### Passage shown

* * * *

Studio album by !!!
- Released: June 7, 2004
- Genre: Dance-punk
- Length: 48:27
- Label: Touch and Go, Warp
- Producer: !!!

!!! chronology
| !!! (2001) | Louden Up Now (2004) | Take Ecstasy with Me/Get Up (2005) |

Singles from Louden Up Now
- "Me and Giuliani Down by the School Yard (A True Story)" Released: 2003; "Pardon My Freedom" Released: 2004; "Hello? Is This Thing On?" Released: 2004; "Me and Giuliani Down by the School Yard (A Remix)" Released: 2004;

= Louden Up Now =

Louden Up Now is the second studio album by American dance-punk band !!!. Released on July 27, 2004, through Touch and Go Records in the United States and Warp Records in the rest of the world, the album was greeted by mainly positive reviews from critics, with AllMusic hailing it as "a modern-day agit-pop indie dance-rock classic." Louden Up Now sees the group continue to meld funky dance rhythms with post-punk influences.

* * * *

### Extracted data
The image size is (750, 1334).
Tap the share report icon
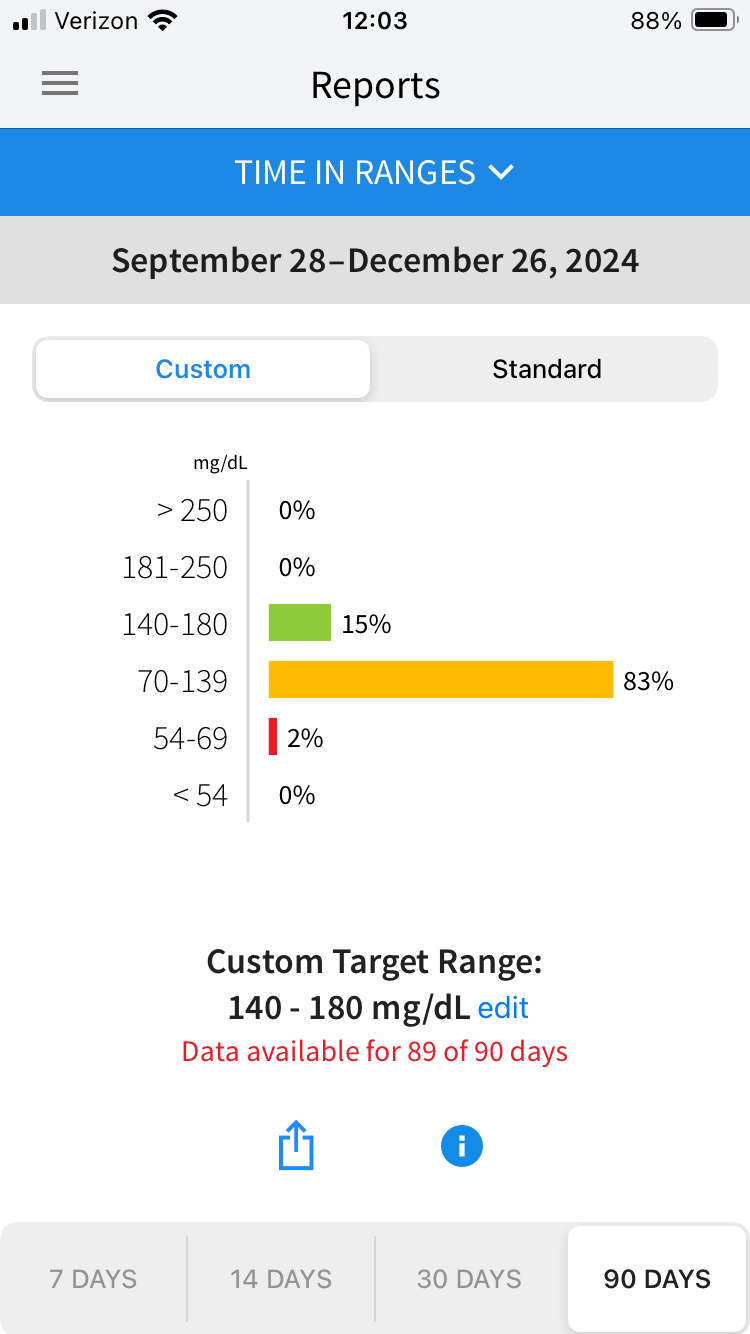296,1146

* * * *

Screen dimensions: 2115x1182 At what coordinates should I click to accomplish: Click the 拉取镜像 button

* * * *

### Challenges
- 1) Rewrite the Louden Up Now text, everything from "Singles from Louden" down to "with post-punk influences.", with "critics" swapped for "reviewers".
- 2) In the Louden Up Now text, which record label put out the album in the United States?

### Responses per task
- 1)
Singles from Louden Up Now
- "Me and Giuliani Down by the School Yard (A True Story)" Released: 2003; "Pardon My Freedom" Released: 2004; "Hello? Is This Thing On?" Released: 2004; "Me and Giuliani Down by the School Yard (A Remix)" Released: 2004;

= Louden Up Now =

Louden Up Now is the second studio album by American dance-punk band !!!. Released on July 27, 2004, through Touch and Go Records in the United States and Warp Records in the rest of the world, the album was greeted by mainly positive reviews from reviewers, with AllMusic hailing it as "a modern-day agit-pop indie dance-rock classic." Louden Up Now sees the group continue to meld funky dance rhythms with post-punk influences.

- 2) Touch and Go Records